Burkina Faso restricts Facebook after internet outages

Burkina Faso restricts Facebook after internet outages

Government has right to regulate social media and national interest must be above our personal interests, says spokesman

By Aurore Bonny

DOUALA, Cameroon (AA) - Burkina Faso said Wednesday that it is restricting access to Facebook, citing security reasons.

Government spokesman Alkassoum Maiga announced the move against the US-based social media platform at a press briefing after a meeting of the Council of Ministers.

"I don't have access to Facebook," he said in response to concerns over its inaccessibility.

For several weeks, people in Burkina Faso, which has been plagued by recurrent terrorist attacks, have deplored disruptions and the inaccessibility of the Internet for several days.

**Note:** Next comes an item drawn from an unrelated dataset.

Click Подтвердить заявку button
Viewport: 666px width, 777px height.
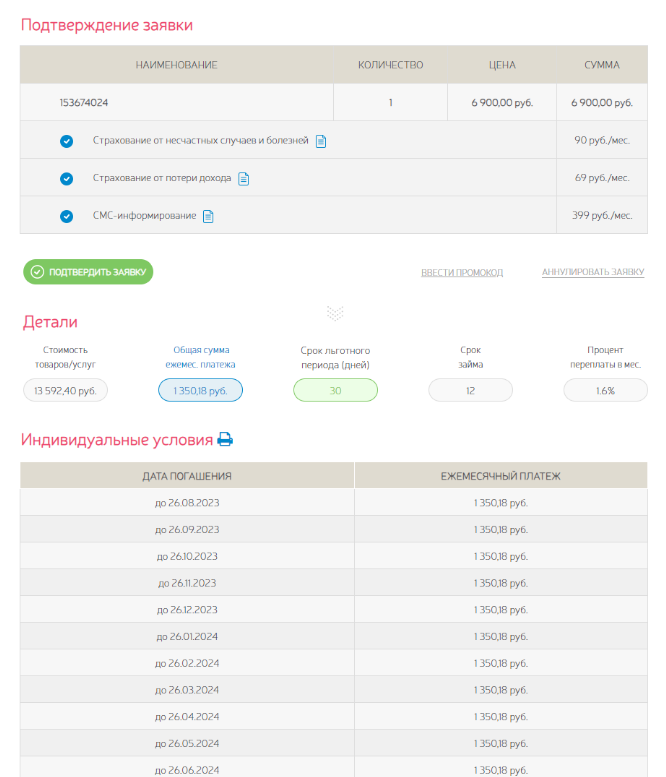[88, 272]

The Internet Society, an American NGO promoting Internet use worldwide, noted a "sudden and unjustified" Internet outage for 92 hours from Nov. 20, 2021 representing 70% of national traffic. It said the outage caused economic losses of around $34.8 million, according to the Netblocks Index.

Referring to the blackout, Maiga said "we had informed everyone that for security reasons, and other concerns of national interest, the government is entitled to make regulations."

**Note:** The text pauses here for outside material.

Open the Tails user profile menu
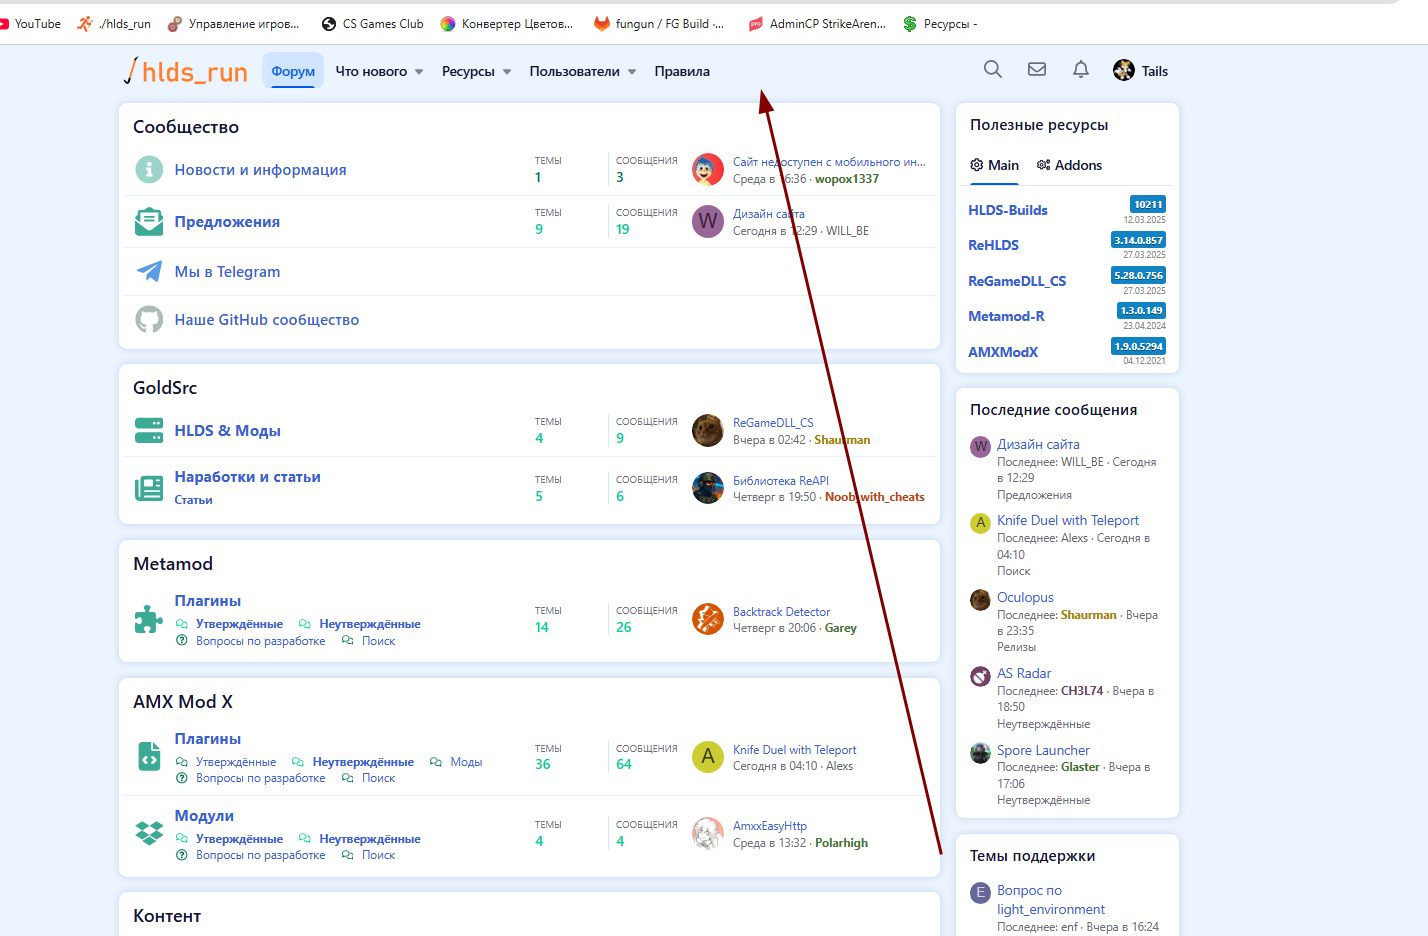This screenshot has width=1428, height=936. [x=1140, y=70]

Faced with growing insecurity and a disgruntled population that has demonstrated several times against the government's management of the crisis, he said he believes that "the choice seems clear" between "letting insecurity spread and taking measures to maintain the minimum control over the situation."

"The national interest must be above our particular interests," he said.

Maiga said the government is not obliged to explain or justify itself because it is in the best interests of the nation.

In a communication released Tuesday, Le Balai Citoyen, a civil society movement, condemned "a dictatorship on the Internet by a regime that lacks inspiration and solutions to the country's real problems."

It also denounced restrictions on freedom and condemned "the active complicity of the Regulatory Authority for Electronic Communications and Postal Services (ARCEP) and internet service providers."

For the Internet Society, these restrictions are a "serious violation of individual rights and freedoms so advocated by the founding fathers of the Internet."